Records to process:
——————————

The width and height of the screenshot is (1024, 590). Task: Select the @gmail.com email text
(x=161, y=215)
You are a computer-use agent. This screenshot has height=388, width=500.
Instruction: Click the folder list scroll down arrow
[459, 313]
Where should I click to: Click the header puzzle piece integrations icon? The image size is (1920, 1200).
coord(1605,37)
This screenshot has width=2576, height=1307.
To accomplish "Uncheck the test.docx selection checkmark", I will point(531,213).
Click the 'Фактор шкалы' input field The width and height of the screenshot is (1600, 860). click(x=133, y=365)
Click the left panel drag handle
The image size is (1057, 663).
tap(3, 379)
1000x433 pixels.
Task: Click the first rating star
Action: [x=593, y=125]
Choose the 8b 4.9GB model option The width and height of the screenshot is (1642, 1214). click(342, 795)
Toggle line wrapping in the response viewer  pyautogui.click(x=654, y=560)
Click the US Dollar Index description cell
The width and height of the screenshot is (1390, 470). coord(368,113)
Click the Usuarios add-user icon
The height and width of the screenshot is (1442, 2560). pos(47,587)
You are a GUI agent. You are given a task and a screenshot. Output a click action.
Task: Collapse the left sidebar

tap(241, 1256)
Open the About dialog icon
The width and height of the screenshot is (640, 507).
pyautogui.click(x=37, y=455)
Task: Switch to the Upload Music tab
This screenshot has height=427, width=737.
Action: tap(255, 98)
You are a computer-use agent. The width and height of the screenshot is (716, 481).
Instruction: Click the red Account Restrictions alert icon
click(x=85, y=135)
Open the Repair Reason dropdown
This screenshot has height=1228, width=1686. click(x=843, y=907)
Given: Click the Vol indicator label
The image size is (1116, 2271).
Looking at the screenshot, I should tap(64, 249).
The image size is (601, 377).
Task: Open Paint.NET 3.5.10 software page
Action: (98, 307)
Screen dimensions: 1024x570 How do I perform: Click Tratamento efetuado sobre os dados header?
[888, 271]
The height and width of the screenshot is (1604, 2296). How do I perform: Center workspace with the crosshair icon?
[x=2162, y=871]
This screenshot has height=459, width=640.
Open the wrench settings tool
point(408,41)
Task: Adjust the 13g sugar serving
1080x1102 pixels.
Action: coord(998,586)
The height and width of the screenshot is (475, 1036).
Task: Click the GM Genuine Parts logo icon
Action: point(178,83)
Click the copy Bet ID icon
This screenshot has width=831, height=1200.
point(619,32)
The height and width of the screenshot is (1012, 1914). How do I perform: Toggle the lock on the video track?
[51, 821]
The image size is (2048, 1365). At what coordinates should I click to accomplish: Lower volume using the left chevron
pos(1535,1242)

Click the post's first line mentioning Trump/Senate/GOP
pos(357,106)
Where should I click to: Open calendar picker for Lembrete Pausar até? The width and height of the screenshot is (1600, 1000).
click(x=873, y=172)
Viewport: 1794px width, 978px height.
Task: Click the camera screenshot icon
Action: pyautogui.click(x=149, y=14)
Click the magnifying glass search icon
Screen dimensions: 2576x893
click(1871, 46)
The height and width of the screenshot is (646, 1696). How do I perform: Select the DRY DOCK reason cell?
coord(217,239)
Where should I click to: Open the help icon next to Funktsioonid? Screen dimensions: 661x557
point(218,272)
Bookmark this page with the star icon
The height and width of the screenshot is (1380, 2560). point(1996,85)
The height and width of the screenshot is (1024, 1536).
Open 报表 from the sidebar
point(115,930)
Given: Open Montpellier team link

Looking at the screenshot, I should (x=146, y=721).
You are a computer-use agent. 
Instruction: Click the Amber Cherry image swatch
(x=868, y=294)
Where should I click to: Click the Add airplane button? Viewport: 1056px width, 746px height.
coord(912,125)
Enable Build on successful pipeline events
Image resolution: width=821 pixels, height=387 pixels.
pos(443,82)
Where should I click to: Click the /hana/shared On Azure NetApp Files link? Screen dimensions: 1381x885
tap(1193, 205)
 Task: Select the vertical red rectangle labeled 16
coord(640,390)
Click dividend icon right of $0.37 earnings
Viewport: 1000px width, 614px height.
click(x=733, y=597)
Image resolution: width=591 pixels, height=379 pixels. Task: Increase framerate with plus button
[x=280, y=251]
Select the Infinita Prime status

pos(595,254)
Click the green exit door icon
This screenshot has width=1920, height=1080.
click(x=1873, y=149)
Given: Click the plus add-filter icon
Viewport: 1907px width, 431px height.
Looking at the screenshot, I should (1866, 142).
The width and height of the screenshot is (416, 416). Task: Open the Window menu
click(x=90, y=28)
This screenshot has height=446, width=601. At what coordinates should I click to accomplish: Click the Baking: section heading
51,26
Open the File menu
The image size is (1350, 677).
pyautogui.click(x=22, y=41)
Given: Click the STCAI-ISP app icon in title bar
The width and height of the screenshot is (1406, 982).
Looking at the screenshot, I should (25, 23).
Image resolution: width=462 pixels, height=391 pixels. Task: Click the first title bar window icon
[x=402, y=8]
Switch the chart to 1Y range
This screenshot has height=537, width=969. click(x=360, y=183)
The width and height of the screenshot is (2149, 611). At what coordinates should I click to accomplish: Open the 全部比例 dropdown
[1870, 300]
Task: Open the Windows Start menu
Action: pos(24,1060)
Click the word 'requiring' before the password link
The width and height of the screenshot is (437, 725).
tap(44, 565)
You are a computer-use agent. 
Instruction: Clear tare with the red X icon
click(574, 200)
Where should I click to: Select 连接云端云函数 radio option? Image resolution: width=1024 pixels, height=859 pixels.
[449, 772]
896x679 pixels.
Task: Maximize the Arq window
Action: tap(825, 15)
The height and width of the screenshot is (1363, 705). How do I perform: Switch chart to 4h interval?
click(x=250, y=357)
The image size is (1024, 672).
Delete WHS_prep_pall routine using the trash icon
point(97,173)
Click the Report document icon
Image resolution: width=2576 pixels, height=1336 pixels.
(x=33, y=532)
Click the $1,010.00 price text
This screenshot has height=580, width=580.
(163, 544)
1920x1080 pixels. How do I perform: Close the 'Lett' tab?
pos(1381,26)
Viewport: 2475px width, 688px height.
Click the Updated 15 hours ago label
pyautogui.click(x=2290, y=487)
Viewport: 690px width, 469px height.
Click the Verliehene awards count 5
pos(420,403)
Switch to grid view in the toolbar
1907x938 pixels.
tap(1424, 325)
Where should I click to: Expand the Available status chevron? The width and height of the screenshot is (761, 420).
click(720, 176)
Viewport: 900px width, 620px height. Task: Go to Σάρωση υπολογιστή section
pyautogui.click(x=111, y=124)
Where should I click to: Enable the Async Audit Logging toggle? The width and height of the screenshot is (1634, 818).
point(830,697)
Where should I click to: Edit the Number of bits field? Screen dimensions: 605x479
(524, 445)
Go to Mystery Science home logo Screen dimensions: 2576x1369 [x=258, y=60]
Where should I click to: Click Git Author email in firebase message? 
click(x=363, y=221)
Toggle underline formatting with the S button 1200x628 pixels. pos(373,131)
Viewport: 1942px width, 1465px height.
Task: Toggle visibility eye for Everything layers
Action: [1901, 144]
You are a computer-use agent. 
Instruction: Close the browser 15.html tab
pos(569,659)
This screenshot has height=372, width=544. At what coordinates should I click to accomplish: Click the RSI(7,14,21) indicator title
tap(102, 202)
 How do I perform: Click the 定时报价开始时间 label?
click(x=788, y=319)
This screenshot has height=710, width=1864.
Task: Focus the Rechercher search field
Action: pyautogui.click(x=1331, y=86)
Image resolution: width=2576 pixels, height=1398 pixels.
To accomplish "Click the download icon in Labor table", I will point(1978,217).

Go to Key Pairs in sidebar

——————————

Goal:
Reproduce all of the material above, substituting "desktop automation agent" for each occurrence of "computer-use agent" and keeping everything else the same.

Exercise result:
The width and height of the screenshot is (1024, 590). Task: Select the @gmail.com email text
(x=161, y=215)
You are a desktop automation agent. This screenshot has height=388, width=500.
Instruction: Click the folder list scroll down arrow
[459, 313]
Where should I click to: Click the header puzzle piece integrations icon? The image size is (1920, 1200).
coord(1605,37)
This screenshot has width=2576, height=1307.
To accomplish "Uncheck the test.docx selection checkmark", I will point(531,213).
Click the 'Фактор шкалы' input field The width and height of the screenshot is (1600, 860). click(x=133, y=365)
Click the left panel drag handle
The image size is (1057, 663).
tap(3, 379)
1000x433 pixels.
Task: Click the first rating star
Action: [x=593, y=125]
Choose the 8b 4.9GB model option The width and height of the screenshot is (1642, 1214). click(342, 795)
Toggle line wrapping in the response viewer  pyautogui.click(x=654, y=560)
Click the US Dollar Index description cell
The width and height of the screenshot is (1390, 470). coord(368,113)
Click the Usuarios add-user icon
The height and width of the screenshot is (1442, 2560). pos(47,587)
You are a GUI agent. You are given a task and a screenshot. Output a click action.
Task: Collapse the left sidebar

tap(241, 1256)
Open the About dialog icon
The width and height of the screenshot is (640, 507).
pyautogui.click(x=37, y=455)
Task: Switch to the Upload Music tab
This screenshot has height=427, width=737.
Action: tap(255, 98)
You are a desktop automation agent. The width and height of the screenshot is (716, 481).
Instruction: Click the red Account Restrictions alert icon
click(x=85, y=135)
Open the Repair Reason dropdown
This screenshot has height=1228, width=1686. click(x=843, y=907)
Given: Click the Vol indicator label
The image size is (1116, 2271).
Looking at the screenshot, I should tap(64, 249).
The image size is (601, 377).
Task: Open Paint.NET 3.5.10 software page
Action: (98, 307)
Screen dimensions: 1024x570 How do I perform: Click Tratamento efetuado sobre os dados header?
[888, 271]
The height and width of the screenshot is (1604, 2296). How do I perform: Center workspace with the crosshair icon?
[x=2162, y=871]
This screenshot has height=459, width=640.
Open the wrench settings tool
point(408,41)
Task: Adjust the 13g sugar serving
1080x1102 pixels.
Action: coord(998,586)
The height and width of the screenshot is (475, 1036).
Task: Click the GM Genuine Parts logo icon
Action: point(178,83)
Click the copy Bet ID icon
This screenshot has width=831, height=1200.
point(619,32)
The height and width of the screenshot is (1012, 1914). How do I perform: Toggle the lock on the video track?
[51, 821]
The image size is (2048, 1365). At what coordinates should I click to accomplish: Lower volume using the left chevron
pos(1535,1242)

Click the post's first line mentioning Trump/Senate/GOP
pos(357,106)
Where should I click to: Open calendar picker for Lembrete Pausar até? The width and height of the screenshot is (1600, 1000).
click(x=873, y=172)
Viewport: 1794px width, 978px height.
Task: Click the camera screenshot icon
Action: pyautogui.click(x=149, y=14)
Click the magnifying glass search icon
Screen dimensions: 2576x893
click(1871, 46)
The height and width of the screenshot is (646, 1696). How do I perform: Select the DRY DOCK reason cell?
coord(217,239)
Where should I click to: Open the help icon next to Funktsioonid? Screen dimensions: 661x557
point(218,272)
Bookmark this page with the star icon
The height and width of the screenshot is (1380, 2560). point(1996,85)
The height and width of the screenshot is (1024, 1536).
Open 报表 from the sidebar
point(115,930)
Given: Open Montpellier team link

Looking at the screenshot, I should (x=146, y=721).
You are a desktop automation agent. 
Instruction: Click the Amber Cherry image swatch
(x=868, y=294)
Where should I click to: Click the Add airplane button? Viewport: 1056px width, 746px height.
coord(912,125)
Enable Build on successful pipeline events
Image resolution: width=821 pixels, height=387 pixels.
pos(443,82)
Where should I click to: Click the /hana/shared On Azure NetApp Files link? Screen dimensions: 1381x885
tap(1193, 205)
 Task: Select the vertical red rectangle labeled 16
coord(640,390)
Click dividend icon right of $0.37 earnings
Viewport: 1000px width, 614px height.
click(x=733, y=597)
Image resolution: width=591 pixels, height=379 pixels. Task: Increase framerate with plus button
[x=280, y=251]
Select the Infinita Prime status

pos(595,254)
Click the green exit door icon
This screenshot has width=1920, height=1080.
click(x=1873, y=149)
Given: Click the plus add-filter icon
Viewport: 1907px width, 431px height.
Looking at the screenshot, I should (1866, 142).
The width and height of the screenshot is (416, 416). Task: Open the Window menu
click(x=90, y=28)
This screenshot has height=446, width=601. At what coordinates should I click to accomplish: Click the Baking: section heading
51,26
Open the File menu
The image size is (1350, 677).
pyautogui.click(x=22, y=41)
Given: Click the STCAI-ISP app icon in title bar
The width and height of the screenshot is (1406, 982).
Looking at the screenshot, I should (25, 23).
Image resolution: width=462 pixels, height=391 pixels. Task: Click the first title bar window icon
[x=402, y=8]
Switch the chart to 1Y range
This screenshot has height=537, width=969. click(x=360, y=183)
The width and height of the screenshot is (2149, 611). At what coordinates should I click to accomplish: Open the 全部比例 dropdown
[1870, 300]
Task: Open the Windows Start menu
Action: pos(24,1060)
Click the word 'requiring' before the password link
The width and height of the screenshot is (437, 725).
tap(44, 565)
You are a desktop automation agent. 
Instruction: Clear tare with the red X icon
click(574, 200)
Where should I click to: Select 连接云端云函数 radio option? Image resolution: width=1024 pixels, height=859 pixels.
[449, 772]
896x679 pixels.
Task: Maximize the Arq window
Action: tap(825, 15)
The height and width of the screenshot is (1363, 705). How do I perform: Switch chart to 4h interval?
click(x=250, y=357)
The image size is (1024, 672).
Delete WHS_prep_pall routine using the trash icon
point(97,173)
Click the Report document icon
Image resolution: width=2576 pixels, height=1336 pixels.
(x=33, y=532)
Click the $1,010.00 price text
This screenshot has height=580, width=580.
(163, 544)
1920x1080 pixels. How do I perform: Close the 'Lett' tab?
pos(1381,26)
Viewport: 2475px width, 688px height.
Click the Updated 15 hours ago label
pyautogui.click(x=2290, y=487)
Viewport: 690px width, 469px height.
Click the Verliehene awards count 5
pos(420,403)
Switch to grid view in the toolbar
1907x938 pixels.
tap(1424, 325)
Where should I click to: Expand the Available status chevron? The width and height of the screenshot is (761, 420).
click(720, 176)
Viewport: 900px width, 620px height. Task: Go to Σάρωση υπολογιστή section
pyautogui.click(x=111, y=124)
Where should I click to: Enable the Async Audit Logging toggle? The width and height of the screenshot is (1634, 818).
point(830,697)
Where should I click to: Edit the Number of bits field? Screen dimensions: 605x479
(524, 445)
Go to Mystery Science home logo Screen dimensions: 2576x1369 [x=258, y=60]
Where should I click to: Click Git Author email in firebase message? 
click(x=363, y=221)
Toggle underline formatting with the S button 1200x628 pixels. pos(373,131)
Viewport: 1942px width, 1465px height.
Task: Toggle visibility eye for Everything layers
Action: [1901, 144]
You are a desktop automation agent. 
Instruction: Close the browser 15.html tab
pos(569,659)
This screenshot has height=372, width=544. At what coordinates should I click to accomplish: Click the RSI(7,14,21) indicator title
tap(102, 202)
 How do I perform: Click the 定时报价开始时间 label?
click(x=788, y=319)
This screenshot has height=710, width=1864.
Task: Focus the Rechercher search field
Action: pyautogui.click(x=1331, y=86)
Image resolution: width=2576 pixels, height=1398 pixels.
To accomplish "Click the download icon in Labor table", I will point(1978,217).

Go to Key Pairs in sidebar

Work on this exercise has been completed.